The man is unable to walk or talk. He was severely brain injured in a car accident near the Mexico/U.S. border more than 14 years ago and has been on life support ever since.
In September, a woman who lives in Texas, Yolanda Ibarra Lara, contacted Villa Coronado after she saw an old YouTube video a about a young man — brain injured and nameless — in a San Diego hospital.
He looked like her brother, Gilberto Ceron Lara, and it gave her hope he could still be alive.
Ceron Lara went missing after he told his family he was going to try to cross into the U.S. near Laredo, Texas from Mexico.

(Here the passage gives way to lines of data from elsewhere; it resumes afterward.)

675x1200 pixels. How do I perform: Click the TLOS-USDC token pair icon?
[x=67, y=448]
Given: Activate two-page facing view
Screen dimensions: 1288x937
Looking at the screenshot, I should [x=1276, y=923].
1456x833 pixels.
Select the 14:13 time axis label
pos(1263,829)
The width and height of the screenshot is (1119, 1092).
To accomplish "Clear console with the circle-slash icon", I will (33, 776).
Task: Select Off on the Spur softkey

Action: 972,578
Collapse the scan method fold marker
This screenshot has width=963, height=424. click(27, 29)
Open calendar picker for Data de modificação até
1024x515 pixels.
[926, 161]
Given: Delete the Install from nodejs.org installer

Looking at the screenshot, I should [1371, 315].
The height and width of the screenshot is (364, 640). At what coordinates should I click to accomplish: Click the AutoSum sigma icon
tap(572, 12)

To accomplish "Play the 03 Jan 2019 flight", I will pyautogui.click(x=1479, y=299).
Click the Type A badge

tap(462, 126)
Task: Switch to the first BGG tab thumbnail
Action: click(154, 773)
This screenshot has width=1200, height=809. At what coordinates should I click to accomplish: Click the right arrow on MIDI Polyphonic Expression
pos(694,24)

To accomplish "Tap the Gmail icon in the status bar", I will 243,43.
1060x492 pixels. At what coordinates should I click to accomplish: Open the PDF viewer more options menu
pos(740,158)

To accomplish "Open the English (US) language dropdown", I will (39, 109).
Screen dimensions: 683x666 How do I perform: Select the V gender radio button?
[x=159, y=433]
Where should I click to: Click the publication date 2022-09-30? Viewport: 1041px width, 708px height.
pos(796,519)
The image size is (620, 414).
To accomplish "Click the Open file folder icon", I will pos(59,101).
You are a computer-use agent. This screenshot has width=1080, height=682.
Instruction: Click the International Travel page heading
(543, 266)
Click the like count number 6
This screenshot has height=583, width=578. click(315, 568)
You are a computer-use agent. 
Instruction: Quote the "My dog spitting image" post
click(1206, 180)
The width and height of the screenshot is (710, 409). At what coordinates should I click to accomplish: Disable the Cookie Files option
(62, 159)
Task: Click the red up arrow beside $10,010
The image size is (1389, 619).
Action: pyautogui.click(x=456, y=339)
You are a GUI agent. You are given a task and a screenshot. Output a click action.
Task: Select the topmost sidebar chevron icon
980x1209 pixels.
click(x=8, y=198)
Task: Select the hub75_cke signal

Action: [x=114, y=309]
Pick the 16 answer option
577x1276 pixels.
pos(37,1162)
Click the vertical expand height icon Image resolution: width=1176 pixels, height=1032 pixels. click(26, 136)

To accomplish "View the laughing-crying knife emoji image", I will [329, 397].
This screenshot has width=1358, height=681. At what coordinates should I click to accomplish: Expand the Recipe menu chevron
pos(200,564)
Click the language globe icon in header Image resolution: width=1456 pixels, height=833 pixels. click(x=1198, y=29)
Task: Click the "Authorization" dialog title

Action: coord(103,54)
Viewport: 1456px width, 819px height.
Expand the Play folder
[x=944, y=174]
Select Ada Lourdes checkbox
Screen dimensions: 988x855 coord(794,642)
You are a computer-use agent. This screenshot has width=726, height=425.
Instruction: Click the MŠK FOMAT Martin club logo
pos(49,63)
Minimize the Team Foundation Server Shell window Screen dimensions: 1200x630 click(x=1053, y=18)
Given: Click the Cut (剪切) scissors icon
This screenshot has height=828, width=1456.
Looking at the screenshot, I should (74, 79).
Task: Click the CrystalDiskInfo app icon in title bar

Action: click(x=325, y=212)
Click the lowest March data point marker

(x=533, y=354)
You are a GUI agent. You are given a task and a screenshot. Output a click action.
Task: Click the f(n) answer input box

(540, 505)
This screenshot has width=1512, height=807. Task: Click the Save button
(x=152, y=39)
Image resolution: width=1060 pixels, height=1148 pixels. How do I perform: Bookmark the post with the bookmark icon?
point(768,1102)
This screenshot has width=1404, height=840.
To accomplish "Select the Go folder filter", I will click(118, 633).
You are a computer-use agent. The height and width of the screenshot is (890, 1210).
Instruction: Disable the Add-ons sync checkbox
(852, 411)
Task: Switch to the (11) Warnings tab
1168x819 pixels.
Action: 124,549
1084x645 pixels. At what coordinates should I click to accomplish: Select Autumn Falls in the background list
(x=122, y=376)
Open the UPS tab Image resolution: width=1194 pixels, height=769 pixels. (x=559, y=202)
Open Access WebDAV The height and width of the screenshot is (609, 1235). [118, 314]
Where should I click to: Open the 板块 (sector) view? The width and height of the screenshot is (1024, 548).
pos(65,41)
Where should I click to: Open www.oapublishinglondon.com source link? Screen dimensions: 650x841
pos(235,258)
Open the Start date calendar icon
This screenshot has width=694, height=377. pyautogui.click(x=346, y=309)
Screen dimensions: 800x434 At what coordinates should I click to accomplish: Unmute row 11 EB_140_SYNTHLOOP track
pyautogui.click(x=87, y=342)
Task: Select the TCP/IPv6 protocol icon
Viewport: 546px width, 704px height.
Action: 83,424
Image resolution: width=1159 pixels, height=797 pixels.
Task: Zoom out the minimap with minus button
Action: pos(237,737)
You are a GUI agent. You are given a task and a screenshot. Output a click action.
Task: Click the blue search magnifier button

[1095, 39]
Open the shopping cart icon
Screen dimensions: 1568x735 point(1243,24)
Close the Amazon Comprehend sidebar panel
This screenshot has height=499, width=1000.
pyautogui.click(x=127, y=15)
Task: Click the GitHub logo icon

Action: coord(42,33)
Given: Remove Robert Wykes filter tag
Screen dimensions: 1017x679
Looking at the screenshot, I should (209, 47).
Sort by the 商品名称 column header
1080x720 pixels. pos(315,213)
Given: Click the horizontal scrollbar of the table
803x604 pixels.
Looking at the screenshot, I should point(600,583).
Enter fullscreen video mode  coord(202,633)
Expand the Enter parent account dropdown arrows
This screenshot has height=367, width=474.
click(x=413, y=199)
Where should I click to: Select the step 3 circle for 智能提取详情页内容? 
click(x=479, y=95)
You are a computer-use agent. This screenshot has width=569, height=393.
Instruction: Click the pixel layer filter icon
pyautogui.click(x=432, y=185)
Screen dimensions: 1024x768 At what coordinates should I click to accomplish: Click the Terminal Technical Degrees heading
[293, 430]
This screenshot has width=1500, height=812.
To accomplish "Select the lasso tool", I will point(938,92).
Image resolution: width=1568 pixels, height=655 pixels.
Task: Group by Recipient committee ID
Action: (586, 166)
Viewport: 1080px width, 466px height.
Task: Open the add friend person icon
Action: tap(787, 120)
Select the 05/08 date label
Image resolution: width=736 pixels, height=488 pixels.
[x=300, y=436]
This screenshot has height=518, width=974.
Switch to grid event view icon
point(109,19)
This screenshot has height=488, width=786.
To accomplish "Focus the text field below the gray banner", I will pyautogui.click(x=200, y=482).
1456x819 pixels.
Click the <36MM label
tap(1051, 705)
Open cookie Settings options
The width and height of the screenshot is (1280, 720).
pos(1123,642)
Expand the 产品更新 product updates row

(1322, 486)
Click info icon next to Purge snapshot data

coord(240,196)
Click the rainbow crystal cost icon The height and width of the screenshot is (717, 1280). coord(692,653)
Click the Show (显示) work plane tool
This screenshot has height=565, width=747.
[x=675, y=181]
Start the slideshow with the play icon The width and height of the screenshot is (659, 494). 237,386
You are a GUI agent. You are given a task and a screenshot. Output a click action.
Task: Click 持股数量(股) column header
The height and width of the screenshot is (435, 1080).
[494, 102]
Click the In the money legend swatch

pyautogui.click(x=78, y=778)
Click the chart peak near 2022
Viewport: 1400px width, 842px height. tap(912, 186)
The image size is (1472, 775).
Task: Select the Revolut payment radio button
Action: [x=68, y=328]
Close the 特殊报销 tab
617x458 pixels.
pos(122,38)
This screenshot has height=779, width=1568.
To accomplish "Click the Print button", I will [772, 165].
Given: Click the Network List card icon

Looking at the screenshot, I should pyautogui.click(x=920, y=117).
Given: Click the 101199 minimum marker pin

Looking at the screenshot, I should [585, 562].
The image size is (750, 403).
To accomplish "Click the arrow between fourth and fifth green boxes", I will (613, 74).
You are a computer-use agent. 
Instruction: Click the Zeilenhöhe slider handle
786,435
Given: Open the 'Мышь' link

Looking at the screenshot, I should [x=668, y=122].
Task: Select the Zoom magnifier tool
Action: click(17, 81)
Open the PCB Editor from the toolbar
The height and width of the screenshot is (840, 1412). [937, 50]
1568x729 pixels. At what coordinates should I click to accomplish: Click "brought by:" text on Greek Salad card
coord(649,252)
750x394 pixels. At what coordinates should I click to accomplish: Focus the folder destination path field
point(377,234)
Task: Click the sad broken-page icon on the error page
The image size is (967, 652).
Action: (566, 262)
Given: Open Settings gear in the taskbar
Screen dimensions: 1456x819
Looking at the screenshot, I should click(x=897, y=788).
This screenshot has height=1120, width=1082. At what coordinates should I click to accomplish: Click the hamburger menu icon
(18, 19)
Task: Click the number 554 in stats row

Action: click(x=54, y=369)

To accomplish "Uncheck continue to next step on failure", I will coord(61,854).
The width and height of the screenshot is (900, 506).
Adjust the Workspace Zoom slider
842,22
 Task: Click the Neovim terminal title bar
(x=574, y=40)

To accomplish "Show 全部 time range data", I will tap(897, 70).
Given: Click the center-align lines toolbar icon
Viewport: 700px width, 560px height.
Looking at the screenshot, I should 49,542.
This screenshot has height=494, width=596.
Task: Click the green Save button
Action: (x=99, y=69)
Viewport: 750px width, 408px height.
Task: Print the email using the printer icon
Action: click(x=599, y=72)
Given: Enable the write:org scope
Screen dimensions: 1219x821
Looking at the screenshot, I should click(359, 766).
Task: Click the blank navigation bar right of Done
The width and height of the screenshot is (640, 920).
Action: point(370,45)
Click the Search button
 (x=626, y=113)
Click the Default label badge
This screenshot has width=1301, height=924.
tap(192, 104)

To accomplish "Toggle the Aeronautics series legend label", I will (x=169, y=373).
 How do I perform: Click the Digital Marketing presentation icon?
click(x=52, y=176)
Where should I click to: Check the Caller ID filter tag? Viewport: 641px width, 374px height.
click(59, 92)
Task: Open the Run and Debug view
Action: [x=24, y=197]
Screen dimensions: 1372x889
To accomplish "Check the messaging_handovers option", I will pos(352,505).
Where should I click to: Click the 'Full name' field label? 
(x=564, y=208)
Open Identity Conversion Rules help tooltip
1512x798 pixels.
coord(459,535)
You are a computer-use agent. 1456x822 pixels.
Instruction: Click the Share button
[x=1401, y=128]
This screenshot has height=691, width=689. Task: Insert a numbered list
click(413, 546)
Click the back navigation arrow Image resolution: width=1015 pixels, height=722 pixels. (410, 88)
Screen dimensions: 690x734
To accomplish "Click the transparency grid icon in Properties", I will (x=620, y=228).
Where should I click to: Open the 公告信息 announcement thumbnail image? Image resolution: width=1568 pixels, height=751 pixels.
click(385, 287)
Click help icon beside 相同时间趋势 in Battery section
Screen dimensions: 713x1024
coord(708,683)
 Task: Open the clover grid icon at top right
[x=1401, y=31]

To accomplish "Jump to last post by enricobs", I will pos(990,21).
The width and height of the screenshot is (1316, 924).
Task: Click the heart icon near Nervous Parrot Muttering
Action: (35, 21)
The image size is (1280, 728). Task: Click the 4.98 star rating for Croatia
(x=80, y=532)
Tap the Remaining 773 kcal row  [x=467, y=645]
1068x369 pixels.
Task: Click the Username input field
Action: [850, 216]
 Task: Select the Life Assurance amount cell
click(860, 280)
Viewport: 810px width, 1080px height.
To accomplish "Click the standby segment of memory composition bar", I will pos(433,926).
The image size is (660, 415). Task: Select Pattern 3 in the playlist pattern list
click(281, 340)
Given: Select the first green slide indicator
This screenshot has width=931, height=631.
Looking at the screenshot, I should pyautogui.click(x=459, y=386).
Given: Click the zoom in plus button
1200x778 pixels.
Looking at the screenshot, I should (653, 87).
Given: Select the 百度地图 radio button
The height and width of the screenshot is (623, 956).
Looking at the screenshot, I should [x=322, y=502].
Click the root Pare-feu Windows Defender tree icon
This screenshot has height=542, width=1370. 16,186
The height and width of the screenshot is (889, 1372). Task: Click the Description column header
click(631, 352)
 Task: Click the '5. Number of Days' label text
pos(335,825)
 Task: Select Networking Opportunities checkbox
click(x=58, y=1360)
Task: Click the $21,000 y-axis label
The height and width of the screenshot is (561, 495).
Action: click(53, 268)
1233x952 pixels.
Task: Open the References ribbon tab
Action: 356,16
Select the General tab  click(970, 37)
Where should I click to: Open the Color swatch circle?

And then last week, a second family called the nursing home after seeing a news report about the unidentified man.
(They) think they also recognize him,” said Scott Mann, a senior attorney with Sharp HealthCare, the company which manages Villa Coronado.
“Their last contact with him would have been right around the same time that this patient, we believe, got injured,” Mann said.
The man arrived at the UCSD Medical Center in 1999 unconscious. He spent a year in a coma and then went to live at Villa Coronado.
He is one of 4,000 people in California kept alive with breathing and feeding tubes in special nursing home units. These units were featured in an inewsource report broadcast nationally in September.
Statewide, seven men and one woman are John and Jane Does, according to the California Department of Health Care Services.
Ibarra Lara, the Texas woman, is currently waiting for DNA test results to learn whether the man is her brother. It could take up to several weeks, Mann said.
Mann offered to also do DNA testing for the woman in California and she is currently considering that option, he said.
The Border Patrol reports that hundreds of migrants are found dead every year along the U.S. – Mexican border.
Many are never identified, according to the Colibrí Center for Human Rights in Arizona.
The Colibri Center attempts to identify remains and reunite them with their families. It has a database of 1,500 missing people last seen near the border.